#### PROBLEM TO WORK ON
All lines of the material should be given again exactly.

[Start of section]

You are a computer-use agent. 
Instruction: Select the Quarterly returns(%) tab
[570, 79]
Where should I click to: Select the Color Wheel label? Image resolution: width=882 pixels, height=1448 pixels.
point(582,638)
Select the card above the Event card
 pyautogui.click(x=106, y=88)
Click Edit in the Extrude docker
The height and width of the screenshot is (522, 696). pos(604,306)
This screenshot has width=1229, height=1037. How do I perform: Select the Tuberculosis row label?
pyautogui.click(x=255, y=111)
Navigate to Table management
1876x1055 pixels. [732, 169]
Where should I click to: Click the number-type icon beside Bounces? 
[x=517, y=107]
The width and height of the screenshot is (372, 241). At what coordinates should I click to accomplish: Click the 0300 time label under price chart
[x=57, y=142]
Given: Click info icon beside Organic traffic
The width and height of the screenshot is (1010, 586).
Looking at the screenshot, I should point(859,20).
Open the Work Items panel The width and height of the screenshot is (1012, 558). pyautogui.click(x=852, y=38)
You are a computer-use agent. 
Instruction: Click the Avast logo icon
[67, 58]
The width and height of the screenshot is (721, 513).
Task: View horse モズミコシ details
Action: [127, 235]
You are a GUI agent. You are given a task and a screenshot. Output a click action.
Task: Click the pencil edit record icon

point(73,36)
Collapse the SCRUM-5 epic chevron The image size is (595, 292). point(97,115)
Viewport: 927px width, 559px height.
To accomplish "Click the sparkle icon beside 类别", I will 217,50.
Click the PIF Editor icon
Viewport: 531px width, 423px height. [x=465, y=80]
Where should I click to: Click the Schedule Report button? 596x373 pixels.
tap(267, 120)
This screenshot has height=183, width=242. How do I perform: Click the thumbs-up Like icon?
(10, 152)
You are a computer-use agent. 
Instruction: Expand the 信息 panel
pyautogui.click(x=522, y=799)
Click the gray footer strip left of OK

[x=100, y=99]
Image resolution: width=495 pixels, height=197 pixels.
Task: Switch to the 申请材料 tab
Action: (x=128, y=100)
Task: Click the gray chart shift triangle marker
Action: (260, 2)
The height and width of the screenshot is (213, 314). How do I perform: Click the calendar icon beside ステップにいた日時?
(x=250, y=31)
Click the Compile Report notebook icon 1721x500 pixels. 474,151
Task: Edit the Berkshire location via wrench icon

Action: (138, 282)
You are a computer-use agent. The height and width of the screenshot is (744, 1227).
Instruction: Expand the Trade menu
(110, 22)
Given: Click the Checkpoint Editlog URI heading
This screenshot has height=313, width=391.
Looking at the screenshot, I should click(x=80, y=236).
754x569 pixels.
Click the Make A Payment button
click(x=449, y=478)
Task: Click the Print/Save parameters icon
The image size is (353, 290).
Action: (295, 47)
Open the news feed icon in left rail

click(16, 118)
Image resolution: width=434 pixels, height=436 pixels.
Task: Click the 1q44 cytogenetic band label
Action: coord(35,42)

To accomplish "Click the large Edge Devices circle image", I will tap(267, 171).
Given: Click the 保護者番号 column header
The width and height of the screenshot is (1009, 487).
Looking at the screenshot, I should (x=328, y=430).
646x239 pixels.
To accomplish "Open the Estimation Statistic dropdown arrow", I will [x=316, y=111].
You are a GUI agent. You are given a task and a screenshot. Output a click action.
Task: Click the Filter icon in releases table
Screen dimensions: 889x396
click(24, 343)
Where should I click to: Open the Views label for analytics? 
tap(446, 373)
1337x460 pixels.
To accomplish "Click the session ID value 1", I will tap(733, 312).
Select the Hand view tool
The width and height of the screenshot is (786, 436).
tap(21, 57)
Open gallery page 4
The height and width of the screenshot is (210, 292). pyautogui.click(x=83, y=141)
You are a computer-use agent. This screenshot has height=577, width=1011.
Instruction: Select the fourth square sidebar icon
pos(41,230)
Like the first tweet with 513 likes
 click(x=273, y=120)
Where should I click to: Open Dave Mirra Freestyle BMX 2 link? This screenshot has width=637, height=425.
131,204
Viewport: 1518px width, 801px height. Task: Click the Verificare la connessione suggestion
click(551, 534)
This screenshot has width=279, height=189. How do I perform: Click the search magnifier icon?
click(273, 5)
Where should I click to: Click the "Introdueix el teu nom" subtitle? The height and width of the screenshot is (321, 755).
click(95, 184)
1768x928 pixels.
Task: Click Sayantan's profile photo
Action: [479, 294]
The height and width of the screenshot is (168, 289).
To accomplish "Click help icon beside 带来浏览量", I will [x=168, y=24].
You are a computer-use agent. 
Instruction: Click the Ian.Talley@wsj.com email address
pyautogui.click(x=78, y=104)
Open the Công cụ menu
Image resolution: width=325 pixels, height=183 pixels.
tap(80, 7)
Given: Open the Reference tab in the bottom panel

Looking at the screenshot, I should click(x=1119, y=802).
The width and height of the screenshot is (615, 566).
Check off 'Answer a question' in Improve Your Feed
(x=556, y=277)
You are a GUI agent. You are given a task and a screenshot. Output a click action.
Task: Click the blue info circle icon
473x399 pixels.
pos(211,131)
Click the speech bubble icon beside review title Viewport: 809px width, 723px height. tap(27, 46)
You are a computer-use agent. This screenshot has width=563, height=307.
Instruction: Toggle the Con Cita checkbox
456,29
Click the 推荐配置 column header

[End of section]

#### ANSWER FOR THE TASK
You are a computer-use agent. 
Instruction: Select the Quarterly returns(%) tab
[570, 79]
Where should I click to: Select the Color Wheel label? Image resolution: width=882 pixels, height=1448 pixels.
point(582,638)
Select the card above the Event card
 pyautogui.click(x=106, y=88)
Click Edit in the Extrude docker
The height and width of the screenshot is (522, 696). pos(604,306)
This screenshot has width=1229, height=1037. How do I perform: Select the Tuberculosis row label?
pyautogui.click(x=255, y=111)
Navigate to Table management
1876x1055 pixels. [732, 169]
Where should I click to: Click the number-type icon beside Bounces? 
[x=517, y=107]
The width and height of the screenshot is (372, 241). At what coordinates should I click to accomplish: Click the 0300 time label under price chart
[x=57, y=142]
Given: Click info icon beside Organic traffic
The width and height of the screenshot is (1010, 586).
Looking at the screenshot, I should point(859,20).
Open the Work Items panel The width and height of the screenshot is (1012, 558). pyautogui.click(x=852, y=38)
You are a computer-use agent. 
Instruction: Click the Avast logo icon
[67, 58]
The width and height of the screenshot is (721, 513).
Task: View horse モズミコシ details
Action: [127, 235]
You are a GUI agent. You are given a task and a screenshot. Output a click action.
Task: Click the pencil edit record icon

point(73,36)
Collapse the SCRUM-5 epic chevron The image size is (595, 292). point(97,115)
Viewport: 927px width, 559px height.
To accomplish "Click the sparkle icon beside 类别", I will 217,50.
Click the PIF Editor icon
Viewport: 531px width, 423px height. [x=465, y=80]
Where should I click to: Click the Schedule Report button? 596x373 pixels.
tap(267, 120)
This screenshot has height=183, width=242. How do I perform: Click the thumbs-up Like icon?
(10, 152)
You are a computer-use agent. 
Instruction: Expand the 信息 panel
pyautogui.click(x=522, y=799)
Click the gray footer strip left of OK

[x=100, y=99]
Image resolution: width=495 pixels, height=197 pixels.
Task: Switch to the 申请材料 tab
Action: (x=128, y=100)
Task: Click the gray chart shift triangle marker
Action: (260, 2)
The height and width of the screenshot is (213, 314). How do I perform: Click the calendar icon beside ステップにいた日時?
(x=250, y=31)
Click the Compile Report notebook icon 1721x500 pixels. 474,151
Task: Edit the Berkshire location via wrench icon

Action: (138, 282)
You are a computer-use agent. The height and width of the screenshot is (744, 1227).
Instruction: Expand the Trade menu
(110, 22)
Given: Click the Checkpoint Editlog URI heading
This screenshot has height=313, width=391.
Looking at the screenshot, I should click(x=80, y=236).
754x569 pixels.
Click the Make A Payment button
click(x=449, y=478)
Task: Click the Print/Save parameters icon
The image size is (353, 290).
Action: (295, 47)
Open the news feed icon in left rail

click(16, 118)
Image resolution: width=434 pixels, height=436 pixels.
Task: Click the 1q44 cytogenetic band label
Action: coord(35,42)

To accomplish "Click the large Edge Devices circle image", I will tap(267, 171).
Given: Click the 保護者番号 column header
The width and height of the screenshot is (1009, 487).
Looking at the screenshot, I should (x=328, y=430).
646x239 pixels.
To accomplish "Open the Estimation Statistic dropdown arrow", I will [x=316, y=111].
You are a GUI agent. You are given a task and a screenshot. Output a click action.
Task: Click the Filter icon in releases table
Screen dimensions: 889x396
click(24, 343)
Where should I click to: Open the Views label for analytics? 
tap(446, 373)
1337x460 pixels.
To accomplish "Click the session ID value 1", I will tap(733, 312).
Select the Hand view tool
The width and height of the screenshot is (786, 436).
tap(21, 57)
Open gallery page 4
The height and width of the screenshot is (210, 292). pyautogui.click(x=83, y=141)
You are a computer-use agent. This screenshot has height=577, width=1011.
Instruction: Select the fourth square sidebar icon
pos(41,230)
Like the first tweet with 513 likes
 click(x=273, y=120)
Where should I click to: Open Dave Mirra Freestyle BMX 2 link? This screenshot has width=637, height=425.
131,204
Viewport: 1518px width, 801px height. Task: Click the Verificare la connessione suggestion
click(551, 534)
This screenshot has width=279, height=189. How do I perform: Click the search magnifier icon?
click(273, 5)
Where should I click to: Click the "Introdueix el teu nom" subtitle? The height and width of the screenshot is (321, 755).
click(95, 184)
1768x928 pixels.
Task: Click Sayantan's profile photo
Action: [479, 294]
The height and width of the screenshot is (168, 289).
To accomplish "Click help icon beside 带来浏览量", I will [x=168, y=24].
You are a computer-use agent. 
Instruction: Click the Ian.Talley@wsj.com email address
pyautogui.click(x=78, y=104)
Open the Công cụ menu
Image resolution: width=325 pixels, height=183 pixels.
tap(80, 7)
Given: Open the Reference tab in the bottom panel

Looking at the screenshot, I should click(x=1119, y=802).
The width and height of the screenshot is (615, 566).
Check off 'Answer a question' in Improve Your Feed
(x=556, y=277)
You are a GUI agent. You are given a task and a screenshot. Output a click action.
Task: Click the blue info circle icon
473x399 pixels.
pos(211,131)
Click the speech bubble icon beside review title Viewport: 809px width, 723px height. tap(27, 46)
You are a computer-use agent. This screenshot has width=563, height=307.
Instruction: Toggle the Con Cita checkbox
456,29
Click the 推荐配置 column header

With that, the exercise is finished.